___ ЦИТИРУЕМЫЙ ТЕКСТ ___

В отношении артиллерийской подготовки, «наблюдательными артиллерийскими пунктами обеспечены все батареи, причем многие из них, кроме главных командирских, имеют еще свои запасные, передовые и боковые наблюдательные пункты». За несколько дней до атаки, 20 мая, Рагоза доносил Эверту, что войска готовы, так как подготовка идет уже более месяца. Командарм-4 заявил, что не согласен с переменами в плане, выдвинутыми заколебавшимся Эвертом о фронте главного удара армии, рассчитывая наступать тремя левофланговыми корпусами – 26-м армейским, 3-м Сибирским и 2-м Кавказским[189].
Более того – генерал Рагоза был крайне недоволен переносами прорыва, к которым приступил не желавший наступать главкозап. Телеграмма Юнакова в штаб Западного фронта от 27 мая сообщала, что «командарм согласен отложить атаку на три дня. Дальнейшее промедление он считает невыгодным, так как войска объяснят это сомнением в успехе старших начальников, и дух их упадет». Рагоза считал, что крайний срок атаки – до 2 июня, – «но не штурмовать неприятельские укрепления открытой силой, а применить способы ускоренной атаки»[190].

___ ИСХОДНЫЕ МАТЕРИАЛЫ ___

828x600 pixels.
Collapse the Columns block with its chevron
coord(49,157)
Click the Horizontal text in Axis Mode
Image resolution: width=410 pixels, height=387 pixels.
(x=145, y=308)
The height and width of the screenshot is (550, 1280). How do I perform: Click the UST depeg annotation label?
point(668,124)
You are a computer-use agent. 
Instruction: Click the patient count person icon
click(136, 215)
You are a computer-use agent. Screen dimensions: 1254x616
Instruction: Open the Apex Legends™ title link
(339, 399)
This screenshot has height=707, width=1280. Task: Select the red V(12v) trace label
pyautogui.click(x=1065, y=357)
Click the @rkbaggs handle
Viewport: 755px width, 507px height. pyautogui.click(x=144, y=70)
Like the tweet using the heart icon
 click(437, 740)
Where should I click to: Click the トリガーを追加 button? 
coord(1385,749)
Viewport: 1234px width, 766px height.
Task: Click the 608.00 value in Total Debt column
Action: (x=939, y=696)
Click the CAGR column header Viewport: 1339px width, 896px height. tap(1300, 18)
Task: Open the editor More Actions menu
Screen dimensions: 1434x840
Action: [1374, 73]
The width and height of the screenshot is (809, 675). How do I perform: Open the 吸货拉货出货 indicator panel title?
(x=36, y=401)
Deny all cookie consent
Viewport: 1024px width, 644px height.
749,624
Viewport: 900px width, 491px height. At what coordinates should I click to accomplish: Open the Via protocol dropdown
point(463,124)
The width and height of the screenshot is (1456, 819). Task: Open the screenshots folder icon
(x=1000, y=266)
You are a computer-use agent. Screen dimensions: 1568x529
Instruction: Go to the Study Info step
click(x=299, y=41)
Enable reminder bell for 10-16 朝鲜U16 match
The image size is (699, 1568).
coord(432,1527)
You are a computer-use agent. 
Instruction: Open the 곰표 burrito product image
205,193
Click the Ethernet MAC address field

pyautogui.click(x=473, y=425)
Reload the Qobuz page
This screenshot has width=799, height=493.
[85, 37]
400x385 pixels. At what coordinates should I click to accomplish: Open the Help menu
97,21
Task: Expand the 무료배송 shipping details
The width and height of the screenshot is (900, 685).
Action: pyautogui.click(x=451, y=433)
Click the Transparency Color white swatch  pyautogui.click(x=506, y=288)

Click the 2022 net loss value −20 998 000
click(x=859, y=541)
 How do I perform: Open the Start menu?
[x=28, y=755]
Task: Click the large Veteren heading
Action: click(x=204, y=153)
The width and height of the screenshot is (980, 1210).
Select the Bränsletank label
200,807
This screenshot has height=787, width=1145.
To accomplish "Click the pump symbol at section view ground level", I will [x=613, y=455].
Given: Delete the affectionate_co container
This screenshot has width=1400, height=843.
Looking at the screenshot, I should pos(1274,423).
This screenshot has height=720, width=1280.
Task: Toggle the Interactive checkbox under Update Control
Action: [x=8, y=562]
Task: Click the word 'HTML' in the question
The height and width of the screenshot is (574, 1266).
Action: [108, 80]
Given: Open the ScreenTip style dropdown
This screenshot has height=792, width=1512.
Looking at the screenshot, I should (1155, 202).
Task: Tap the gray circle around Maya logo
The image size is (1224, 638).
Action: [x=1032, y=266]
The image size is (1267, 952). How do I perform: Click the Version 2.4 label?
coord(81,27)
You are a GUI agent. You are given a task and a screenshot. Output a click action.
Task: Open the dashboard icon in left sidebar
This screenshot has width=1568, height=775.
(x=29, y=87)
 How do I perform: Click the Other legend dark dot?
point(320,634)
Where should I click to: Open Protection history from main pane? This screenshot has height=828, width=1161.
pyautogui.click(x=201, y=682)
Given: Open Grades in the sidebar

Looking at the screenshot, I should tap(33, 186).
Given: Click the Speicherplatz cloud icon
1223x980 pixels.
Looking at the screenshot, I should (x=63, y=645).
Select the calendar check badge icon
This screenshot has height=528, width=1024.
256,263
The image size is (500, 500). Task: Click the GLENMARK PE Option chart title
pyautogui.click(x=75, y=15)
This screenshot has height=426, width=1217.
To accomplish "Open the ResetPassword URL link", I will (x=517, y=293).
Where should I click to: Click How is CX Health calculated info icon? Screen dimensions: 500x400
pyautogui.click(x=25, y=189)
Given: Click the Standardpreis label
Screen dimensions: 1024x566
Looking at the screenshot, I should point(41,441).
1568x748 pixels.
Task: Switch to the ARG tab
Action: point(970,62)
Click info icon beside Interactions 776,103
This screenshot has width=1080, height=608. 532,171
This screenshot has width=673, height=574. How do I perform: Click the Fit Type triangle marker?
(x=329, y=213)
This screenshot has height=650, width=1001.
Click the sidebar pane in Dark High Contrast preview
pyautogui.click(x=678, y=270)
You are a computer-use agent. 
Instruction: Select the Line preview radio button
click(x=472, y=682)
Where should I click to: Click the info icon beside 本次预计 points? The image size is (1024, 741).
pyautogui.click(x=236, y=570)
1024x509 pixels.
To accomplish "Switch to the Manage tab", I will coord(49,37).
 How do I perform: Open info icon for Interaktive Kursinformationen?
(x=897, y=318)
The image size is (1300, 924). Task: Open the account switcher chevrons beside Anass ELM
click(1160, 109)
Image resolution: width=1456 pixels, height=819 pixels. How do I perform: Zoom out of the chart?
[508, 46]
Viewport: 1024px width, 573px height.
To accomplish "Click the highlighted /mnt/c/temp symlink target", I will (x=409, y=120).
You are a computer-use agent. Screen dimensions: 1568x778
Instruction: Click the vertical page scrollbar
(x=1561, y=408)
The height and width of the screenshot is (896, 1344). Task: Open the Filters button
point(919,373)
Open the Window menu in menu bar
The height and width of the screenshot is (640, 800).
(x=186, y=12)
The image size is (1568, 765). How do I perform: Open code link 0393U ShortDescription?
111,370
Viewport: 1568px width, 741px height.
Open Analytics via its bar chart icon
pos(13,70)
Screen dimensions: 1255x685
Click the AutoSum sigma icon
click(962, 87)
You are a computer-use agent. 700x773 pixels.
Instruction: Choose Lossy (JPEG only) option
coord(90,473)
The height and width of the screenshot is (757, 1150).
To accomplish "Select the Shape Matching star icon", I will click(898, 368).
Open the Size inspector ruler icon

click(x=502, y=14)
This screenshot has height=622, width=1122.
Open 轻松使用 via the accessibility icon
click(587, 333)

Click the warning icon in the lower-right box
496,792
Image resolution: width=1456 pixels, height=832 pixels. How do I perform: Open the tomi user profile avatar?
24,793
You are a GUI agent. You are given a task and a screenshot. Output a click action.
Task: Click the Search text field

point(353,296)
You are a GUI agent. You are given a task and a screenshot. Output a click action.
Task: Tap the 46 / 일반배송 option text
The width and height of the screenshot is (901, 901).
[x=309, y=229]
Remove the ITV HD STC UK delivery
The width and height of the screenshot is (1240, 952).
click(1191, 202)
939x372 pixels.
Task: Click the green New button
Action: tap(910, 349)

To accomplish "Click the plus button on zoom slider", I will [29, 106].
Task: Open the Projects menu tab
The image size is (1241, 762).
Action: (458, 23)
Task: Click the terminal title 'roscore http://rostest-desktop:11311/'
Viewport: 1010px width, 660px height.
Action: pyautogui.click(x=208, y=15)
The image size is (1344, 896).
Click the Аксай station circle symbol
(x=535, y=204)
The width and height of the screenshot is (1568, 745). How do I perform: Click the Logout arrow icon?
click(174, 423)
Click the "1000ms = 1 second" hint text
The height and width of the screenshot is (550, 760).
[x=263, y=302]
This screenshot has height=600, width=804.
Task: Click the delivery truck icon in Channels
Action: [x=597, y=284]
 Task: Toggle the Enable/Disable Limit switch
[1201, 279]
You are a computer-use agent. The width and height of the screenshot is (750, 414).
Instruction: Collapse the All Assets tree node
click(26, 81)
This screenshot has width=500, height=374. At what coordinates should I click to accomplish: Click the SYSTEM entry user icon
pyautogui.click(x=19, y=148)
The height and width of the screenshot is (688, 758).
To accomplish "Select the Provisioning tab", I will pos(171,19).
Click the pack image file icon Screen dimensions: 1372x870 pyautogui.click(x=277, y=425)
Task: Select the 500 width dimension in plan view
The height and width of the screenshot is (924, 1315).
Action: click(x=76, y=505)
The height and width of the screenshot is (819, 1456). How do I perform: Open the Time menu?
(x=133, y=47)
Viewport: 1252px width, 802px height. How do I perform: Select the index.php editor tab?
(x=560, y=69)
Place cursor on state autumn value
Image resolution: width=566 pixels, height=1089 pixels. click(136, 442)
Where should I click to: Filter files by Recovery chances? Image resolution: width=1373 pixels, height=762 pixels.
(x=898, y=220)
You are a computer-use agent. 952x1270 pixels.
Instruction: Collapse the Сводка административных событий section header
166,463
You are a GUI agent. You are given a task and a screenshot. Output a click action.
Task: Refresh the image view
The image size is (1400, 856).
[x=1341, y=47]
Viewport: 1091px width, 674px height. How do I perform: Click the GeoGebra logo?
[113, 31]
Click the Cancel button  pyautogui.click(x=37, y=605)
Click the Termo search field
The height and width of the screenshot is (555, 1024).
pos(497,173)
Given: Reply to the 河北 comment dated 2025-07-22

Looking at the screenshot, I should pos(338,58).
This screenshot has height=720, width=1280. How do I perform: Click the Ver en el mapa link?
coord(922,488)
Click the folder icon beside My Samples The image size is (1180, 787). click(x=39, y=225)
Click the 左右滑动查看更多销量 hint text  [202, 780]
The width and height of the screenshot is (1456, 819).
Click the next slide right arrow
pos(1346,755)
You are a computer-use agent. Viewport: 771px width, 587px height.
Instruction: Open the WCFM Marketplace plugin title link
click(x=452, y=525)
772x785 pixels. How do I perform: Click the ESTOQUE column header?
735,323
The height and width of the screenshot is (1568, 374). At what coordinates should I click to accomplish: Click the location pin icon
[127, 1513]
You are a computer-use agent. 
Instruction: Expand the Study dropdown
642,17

___

ПИСЬМЕННОЕ ЗАДАНИЕ 1:
Ответьте по цитируемому тексту на три вопроса, помечая ответы так же, как вопросы:
(а) Какого числа Рагоза доносил Эверту, что войска готовы?
(б) На сколько дней командарм был согласен отложить атаку по телеграмме Юнакова от 27 мая?
(в) До какого числа, по мнению Рагозы, нужно было провести атаку?
ПИСЬМЕННОЕ ЗАДАНИЕ 2:
Продолжите цитируемый текст о подготовке прорыва, начав сразу после его последнего предложения.

ОТВЕТ К ЗАДАНИЮ 1:
(а) 20 мая.
(б) На три дня.
(в) До 2 июня.

ОТВЕТ К ЗАДАНИЮ 2:
После первоапрельского совещания в Ставке в распоряжении фронтов было более полутора месяцев, чтобы тщательно подготовить местность для предстоящего прорыва, и здесь военачальник, долженствующий производить главный удар, от которого зависела судьба всей кампании, неожиданно заявляет, что на избранном им же самим участке наступать невозможно! Б. В. Геруа, служивший в гвардии и, следовательно, долженствовавший в составе своей части участвовать в развитии прорыва армий Западного фронта, сообщает о самом характере подготовки наступления: «После сложных переговоров с фронтами и торговли о времени атаки впереди Молодечно на виленском направлении, была назначена дата около 1 июня. Подготовка удара теоретически была обдумана исчерпывающе и старшие штабы (фронта и ударной – 4-й армии) гордились разработкой этого плана. Тем не менее, атаку сначала отложили, а потом и переместили на другое направление – Барановичи – гораздо более трудное по условиям местности»[191]. Единственный инициатор этому – А. Е. Эверт.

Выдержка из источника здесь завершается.